Il l’emprunta sans hésiter et roula un moment avant de se retrouver bloqué par une barrière. Sans perdre plus de temps, il récupéra sa lampe frontale dans la boîte à gants et sortit. L’obscurité avait gagné les bois. Quelques bips sur sa montre lui permirent d’enclencher son chronomètre et il s’élança aussitôt d’une bonne foulée.
Les premières minutes furent explosives, révélatrices de la tension accumulée. Il trouva son rythme un peu plus tard et prit enfin plaisir à courir. Sa foulée était régulière, sa cadence soutenue, mais sans que sa respiration en souffre.
Il courut ainsi une cinquantaine de minutes dans le noir le plus complet, seulement éclairé par le faisceau de sa lampe. Son corps trempé de sueur avait enfin libéré assez d’endorphine. Il se sentait apaisé.
Il savoura chaque instant du parcours qui le ramena à sa voiture. La brûlure de ses cuisses, son souffle qui s’échappait de ses poumons en une vapeur spectrale, ou encore la sérénité qui l’avait gagné.
Arrivé sur le chemin, il allait éteindre son chronomètre, quand il aperçut un homme posté derrière sa voiture, comme s’il surveillait son retour.
Je le crois pas.
Il devait encore s’étirer avant de repartir et il n’était pas d’humeur à le faire sous le regard d’un autre. Pourtant il refusait de s’énerver alors qu’il avait enfin atteint son but. Il n’éprouvait d’ailleurs aucune colère, mais plus de la lassitude.
Il se rapprocha tranquillement de l’Audi et se dit qu’en affichant un masque méprisant, cela suffirait à faire comprendre qu’il n’était là que pour faire du sport.
Il ouvrit la portière pour attraper sa bouteille d’eau et suspendit son geste. Un détail venait de le perturber. Il baissa la tête pour comprendre et sa lampe frontale lui révéla ce qu’il avait cru discerner.
Un de ses pneus était crevé.
Refusant toujours de s’énerver, il réfléchit rapidement à ce qui l’attendait. Il allait devoir changer une roue en pleine nuit sur un chemin de terre, à la seule lumière de sa frontale.
Il se dirigeait vers le coffre, quand il réalisa l’impensable. Un autre pneu était crevé.
– Bordel de merde !
Un rire moqueur s’échappa de la silhouette toujours en retrait.
Mais qui était cet homme ? Cette fois c’en était trop. Ce rire, ce son disgracieux qui résonnait dans l’obscurité, rompit les dernières barrières de sa retenue.
– Ça te fait marrer, connard ?
Il emprisonna l’homme dans le faisceau de sa lampe. Ce dernier plissa à peine les yeux, mais cela suffit à rendre son faciès encore plus méprisable.
– Oui.
Le capitaine n’avait à présent plus qu’une envie : effacer de ses poings cette grimace qui le narguait. Il avança vers lui d’un pas décidé, sans trop savoir ce qu’il comptait faire, persuadé qu’il le verrait prendre la fuite.

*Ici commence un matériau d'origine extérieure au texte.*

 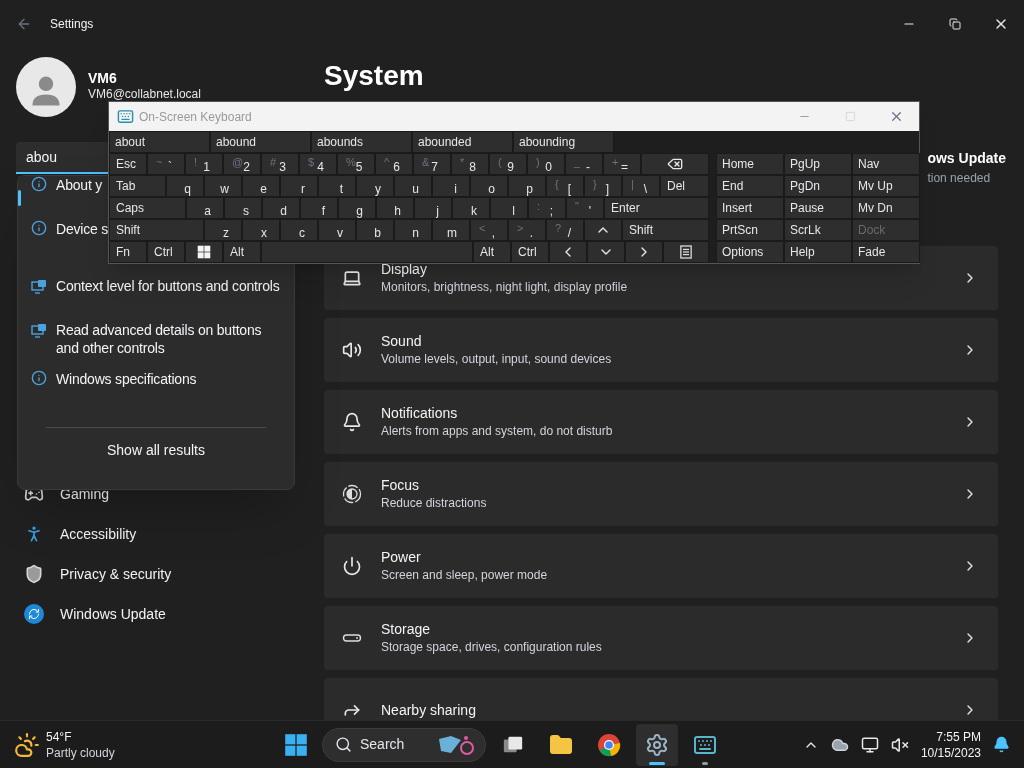 I want to click on update-title: ows Update, so click(x=966, y=158).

L’autre ne bougea pourtant pas. Il arrêta simplement de rire. Le capitaine, aveuglé par sa colère, ne remarqua pas que sa posture n’était pas celle d’un homme effrayé. Ses appuis étaient solides, ses mains cachées dans son dos.
Jusqu’à ce qu’il tende les bras devant lui.

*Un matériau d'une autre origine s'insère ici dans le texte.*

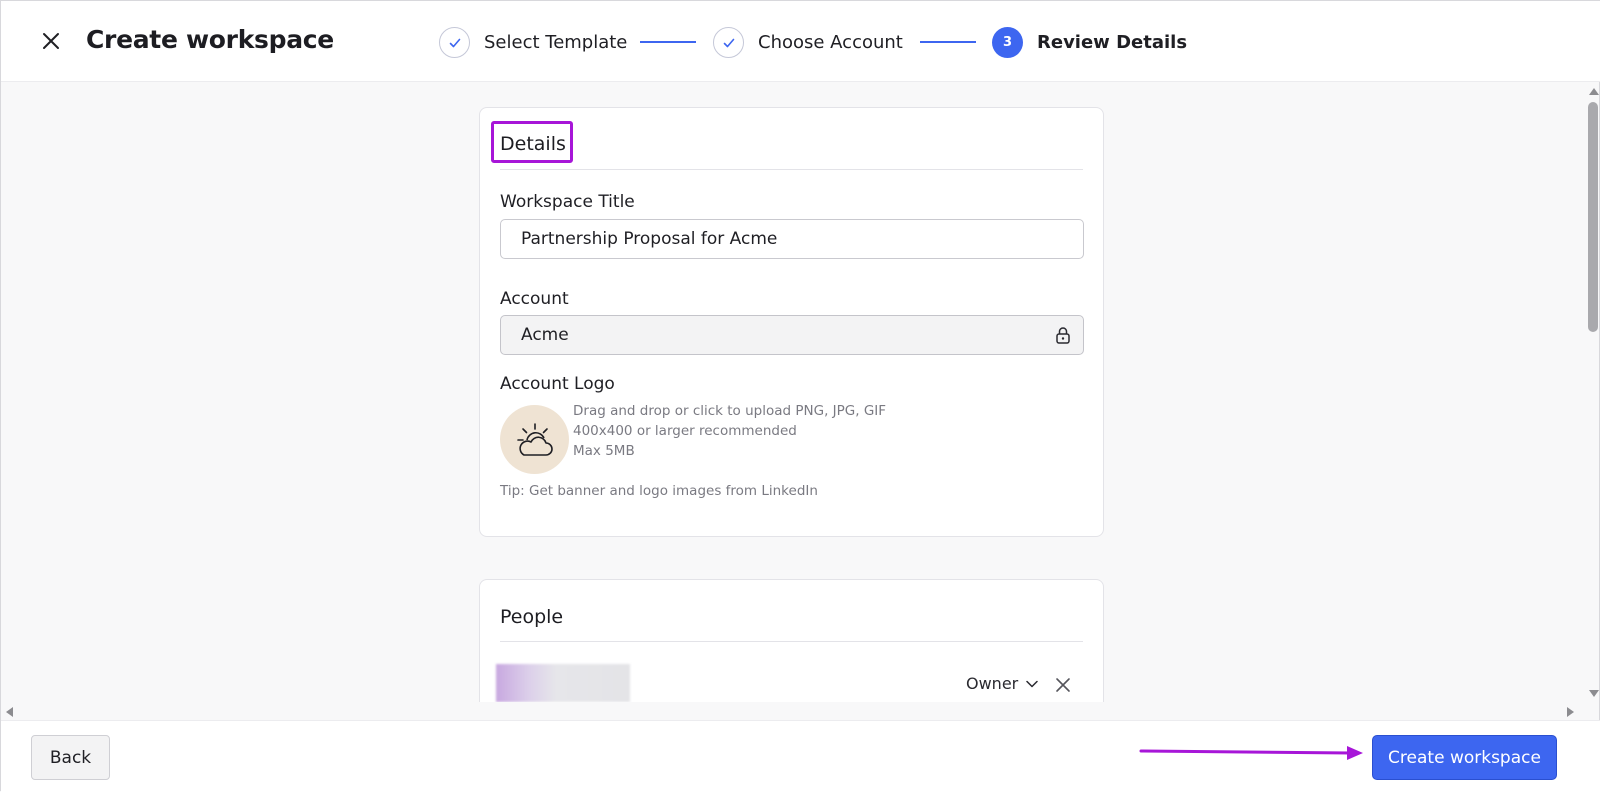  I want to click on account-logo-upload, so click(534, 440).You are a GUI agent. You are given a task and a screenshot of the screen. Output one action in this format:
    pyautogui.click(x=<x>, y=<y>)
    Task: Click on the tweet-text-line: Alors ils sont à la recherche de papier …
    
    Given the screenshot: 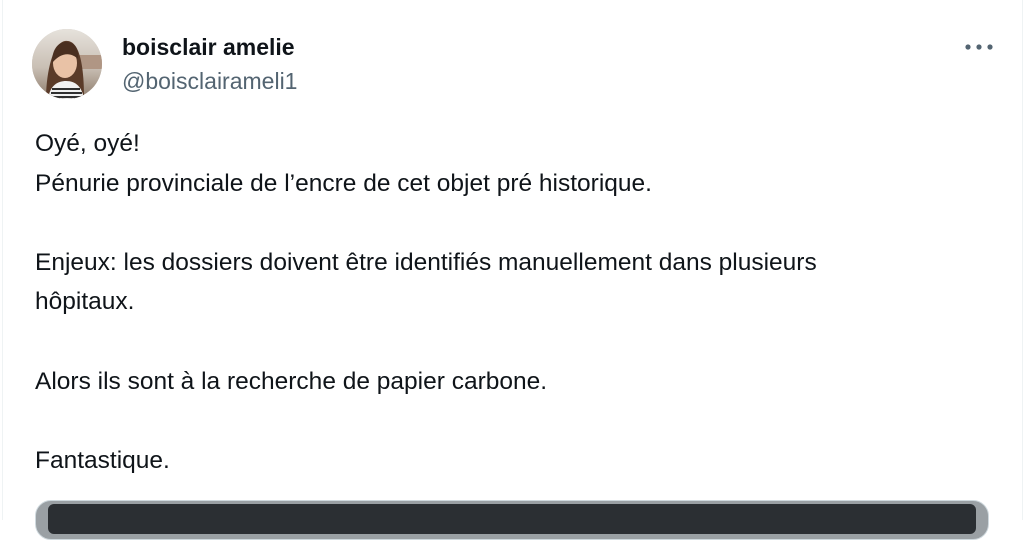 What is the action you would take?
    pyautogui.click(x=292, y=381)
    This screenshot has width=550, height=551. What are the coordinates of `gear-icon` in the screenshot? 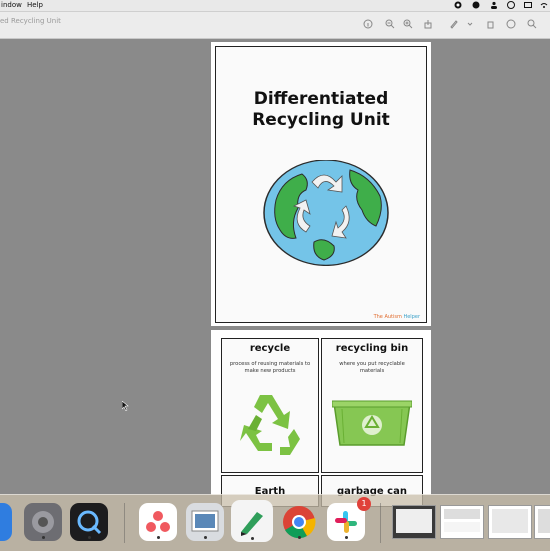 It's located at (43, 522).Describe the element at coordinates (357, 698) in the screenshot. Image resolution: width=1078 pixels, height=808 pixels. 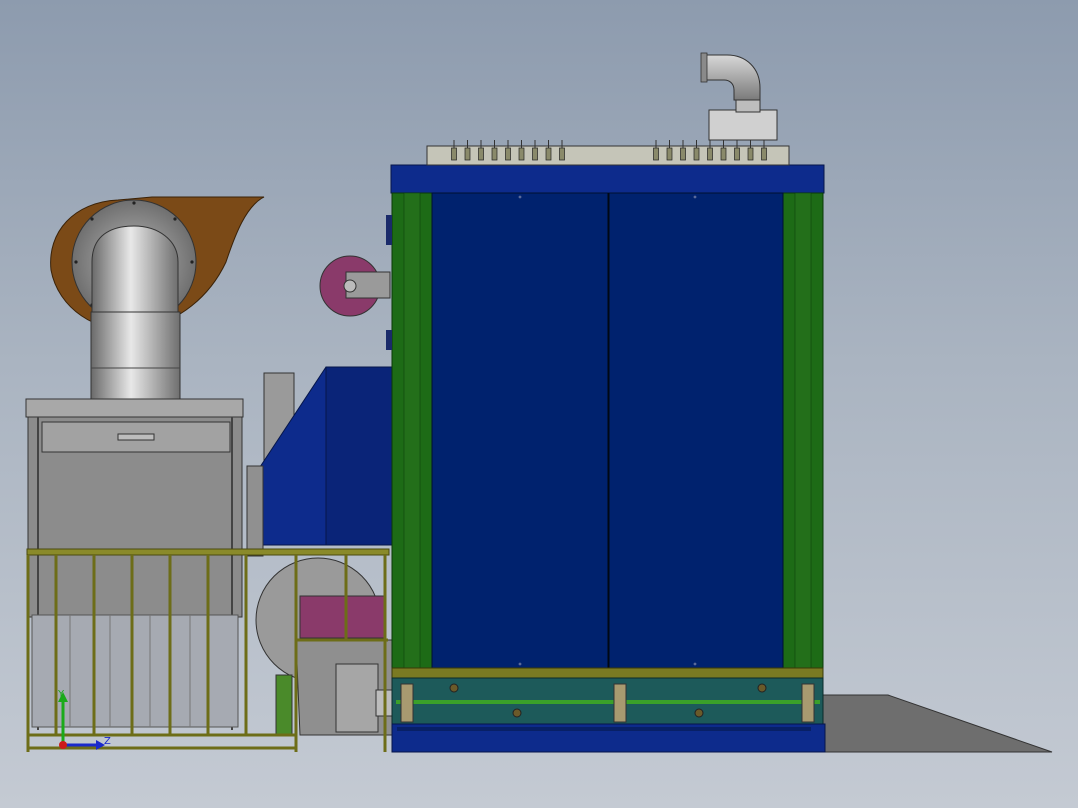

L’officier, rouge de fureur et encore ruisselant de transpiration, n’eut pas le temps de freiner sa course. Il vit tout juste quelque chose voler vers lui.
Il ferma les yeux par réflexe. Dans le millième de seconde qui suivit, il sentit quelque chose lui éclabousser le visage et le torse.
Alors il hurla.
Il poussa un cri inhumain tandis qu’une brûlure indescriptible lui rongeait les chairs. Une brûlure si intense qu’il eut l’impression qu’on venait de l’asperger avec de la lave en fusion. Ses mains se portèrent à son visage pour essuyer ce qui l’attaquait, mais à peine l’eurent-elles touché qu’elles aussi se mirent à brûler et à grésiller.